In my opinion: forget those expensive in patent drugs, even if there would be a huge market for cheaper doses more then making up for the loss in high prices they hold now. From a corporate profit point of view they are not stupid nor ignorant.
Keytruda can be a life-saving medication in certain conditions like some inoperable cancers but it is not without serious side-effects. You can only stay on Keytruda up to five years because of the risk of developing serious auto-immune diseases which can be lethal.
Voici la traduction avec un ton naturel et interrogatif :
“Is it possible that they’re trying to prevent certain known but previously downplayed side effects from resurfacing during clinical trials?”
“Translated from french by ChatGPT”.
Be very careful trying any of these options w/o knowing how to do it properly! Start Low dose and go slowly is the key to not getting very sick!
#1 Montelucast has a black box warning! By day 3 of taking it I was very very depressed. Tried again a month later and within a day the depression was back.
#2 You can try Artemesia yourself but it has Very specific directions.

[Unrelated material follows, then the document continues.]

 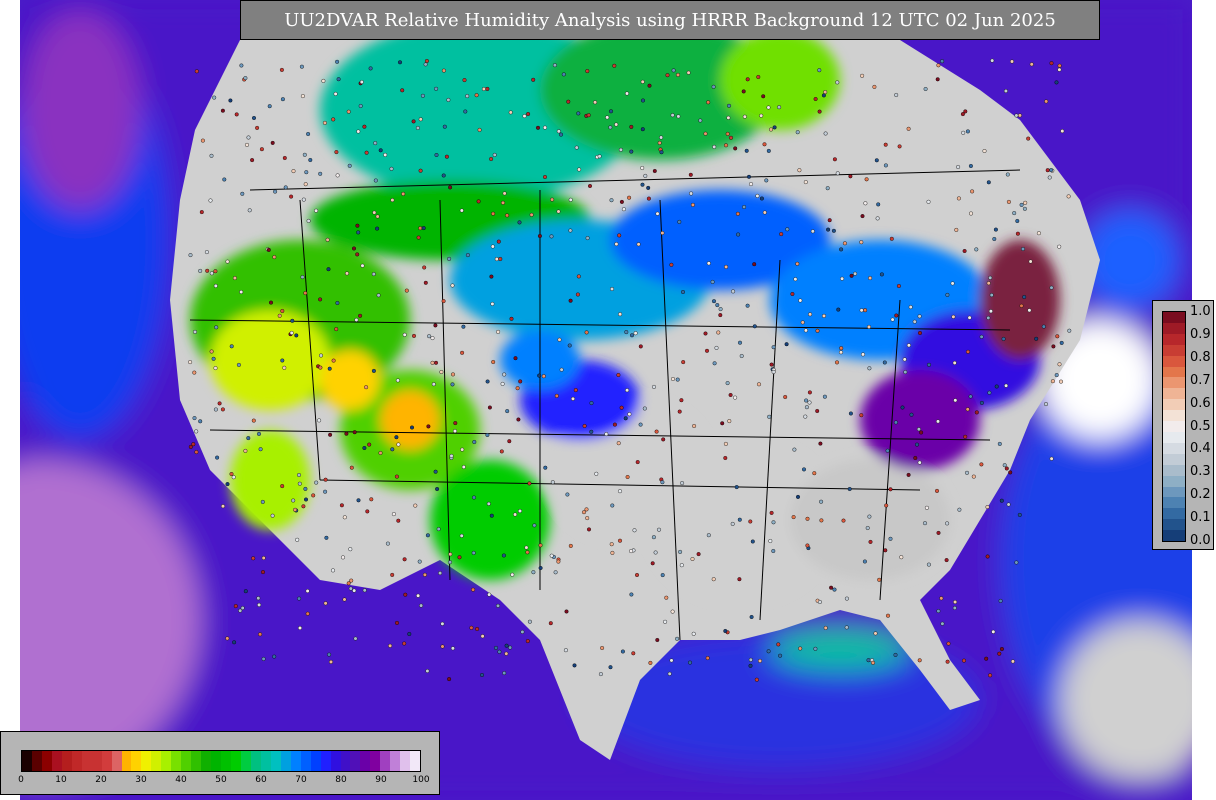 What do you see at coordinates (301, 780) in the screenshot?
I see `humidity-colorbar-tick: 70` at bounding box center [301, 780].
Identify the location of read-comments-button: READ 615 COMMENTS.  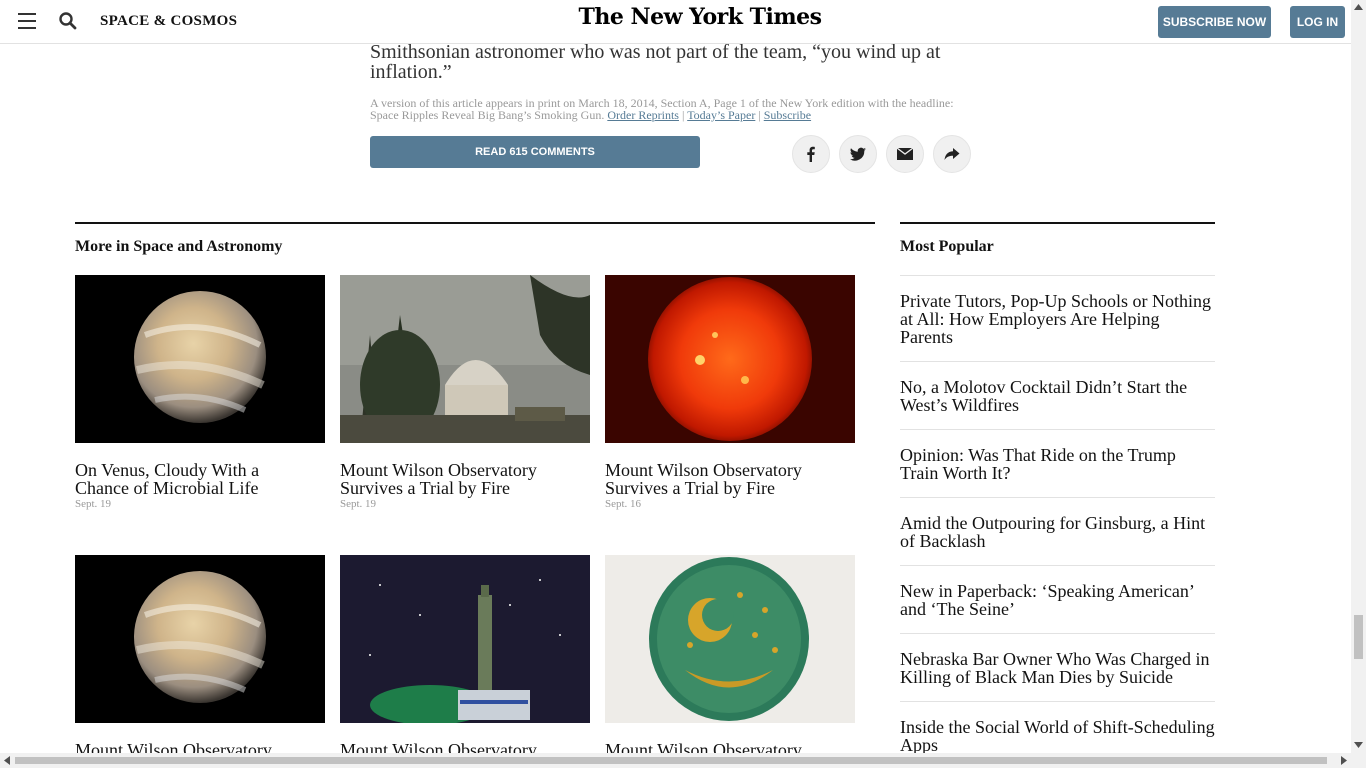
(535, 152).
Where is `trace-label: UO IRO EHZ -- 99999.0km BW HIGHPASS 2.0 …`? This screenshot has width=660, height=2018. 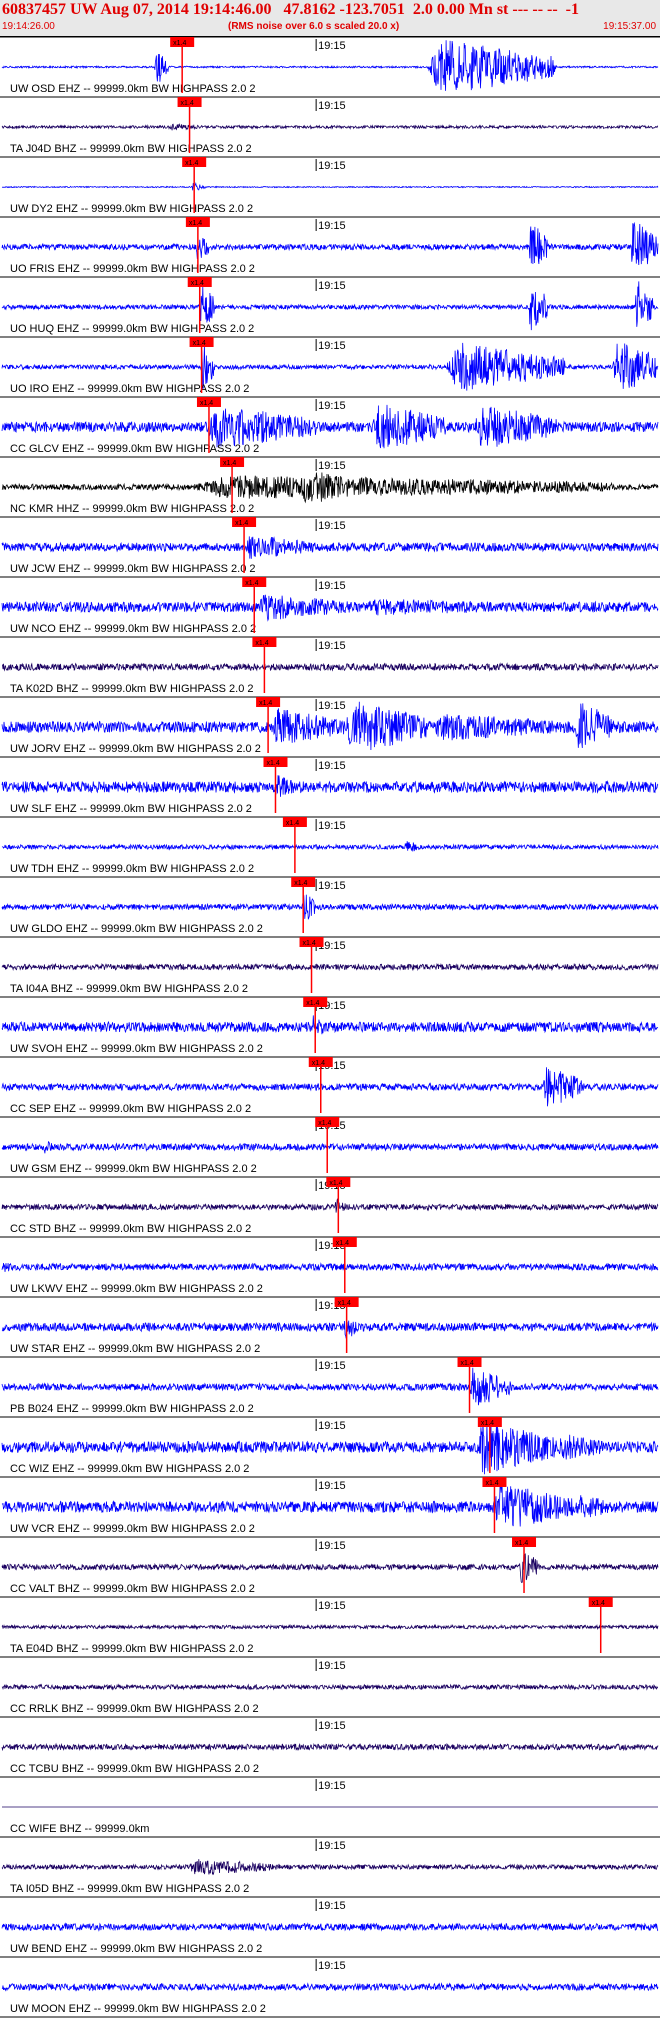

Details here: https://www.treatlyme.net/guide/best-herbal-antibiotics-for-lyme-bartonella-babesia ” Artemisinin 100 mg 2 or 3 pills 2 times a day for 3 days on the medication then take 11 days off. Repeat this 14-day cycle, increasing the dosage each cycle. The goal is to reach 5 pills 3 times a day on the 3 days the medication is taken. I use artemisinin this way because the intestines develop an enzyme that destroys this herbal medicine if it is used longer than three days. Be aware the dose on the 3 days is quite strong. Often, it causes a worsening of the Babesia symptoms beginning on the second day and sometimes lasting until six days later. If a person is very medicine sensitive, I start at 1 or 2 pills 3 times a day.” Didn’t work for me but everyone is different.

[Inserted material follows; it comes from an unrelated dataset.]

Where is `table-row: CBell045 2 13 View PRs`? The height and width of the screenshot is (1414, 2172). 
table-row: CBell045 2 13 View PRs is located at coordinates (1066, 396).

#3 Directions/info on Lumbrokinase at the same website as well as a lot of other helpful info on recovering from chronic diseases.
#4 Fibro pain decreases after changing gut microbiome. You can do this yourself by changing your diet, taking herbs and supplements and the “right” probiotics. Start by finding a Dr (likely an ND) to place an order with Genova Diagnostics to find out what exactly you need to work on. Not too expensive and will save you a lot of money in the long run. Use the results to make changes. And please, please avoid social influencers online! The number of quacks with fad diets designed to make them money and you broke it sky-rocketing. There is a special place in hell for these people taking advantage of sick people to make money. Dr Ross, above is a real DR in WA and his info as well as Cort’s have me back to a functioning life. 🙂
Hello Cort,
It’s “champing at the bit”, not chomping.
https://www.phrases.org.uk/meanings/champ-at-the-bit.html
Finally made my donation. Sorry I was a bit late this time.